# EXERCISE OBJECTIVE:
Starting at the line that has "Extinguishing [149, 653]" and ending after the line that has "Fax is located at coordinates (666, 1140).", write those lines of the listing below again with "document" replaced by "page" and everything else left as it is.

[start PROVIDED RECORDS]

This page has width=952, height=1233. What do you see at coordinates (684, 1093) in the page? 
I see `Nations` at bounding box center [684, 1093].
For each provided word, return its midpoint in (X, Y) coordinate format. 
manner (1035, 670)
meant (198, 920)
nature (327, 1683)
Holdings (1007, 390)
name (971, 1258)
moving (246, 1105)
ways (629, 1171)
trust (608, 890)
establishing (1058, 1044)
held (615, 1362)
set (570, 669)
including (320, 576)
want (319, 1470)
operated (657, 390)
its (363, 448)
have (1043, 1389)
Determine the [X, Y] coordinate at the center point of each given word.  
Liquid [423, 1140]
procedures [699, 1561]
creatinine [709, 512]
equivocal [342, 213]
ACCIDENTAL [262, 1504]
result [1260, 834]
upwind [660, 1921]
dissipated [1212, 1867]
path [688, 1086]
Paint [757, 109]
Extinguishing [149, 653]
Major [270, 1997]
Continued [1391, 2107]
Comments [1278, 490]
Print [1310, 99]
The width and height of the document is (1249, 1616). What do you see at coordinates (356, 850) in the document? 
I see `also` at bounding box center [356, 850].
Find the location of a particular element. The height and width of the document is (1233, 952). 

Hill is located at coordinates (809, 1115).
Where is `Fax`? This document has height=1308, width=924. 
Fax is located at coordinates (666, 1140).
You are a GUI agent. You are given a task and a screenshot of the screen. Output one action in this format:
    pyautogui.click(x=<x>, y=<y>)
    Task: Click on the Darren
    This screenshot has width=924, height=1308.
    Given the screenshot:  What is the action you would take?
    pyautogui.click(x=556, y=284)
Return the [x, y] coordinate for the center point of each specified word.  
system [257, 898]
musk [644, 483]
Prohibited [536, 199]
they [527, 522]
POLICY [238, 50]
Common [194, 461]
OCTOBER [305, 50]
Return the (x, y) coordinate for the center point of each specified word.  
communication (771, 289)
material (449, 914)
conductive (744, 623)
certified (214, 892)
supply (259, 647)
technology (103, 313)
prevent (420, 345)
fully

[end PROVIDED RECORDS]

# WRITTEN REPLY:
Extinguishing [149, 653]
Major [270, 1997]
Continued [1391, 2107]
Comments [1278, 490]
Print [1310, 99]
The width and height of the page is (1249, 1616). What do you see at coordinates (356, 850) in the page? 
I see `also` at bounding box center [356, 850].
Find the location of a particular element. The height and width of the page is (1233, 952). 

Hill is located at coordinates (809, 1115).
Where is `Fax`? This page has height=1308, width=924. 
Fax is located at coordinates (666, 1140).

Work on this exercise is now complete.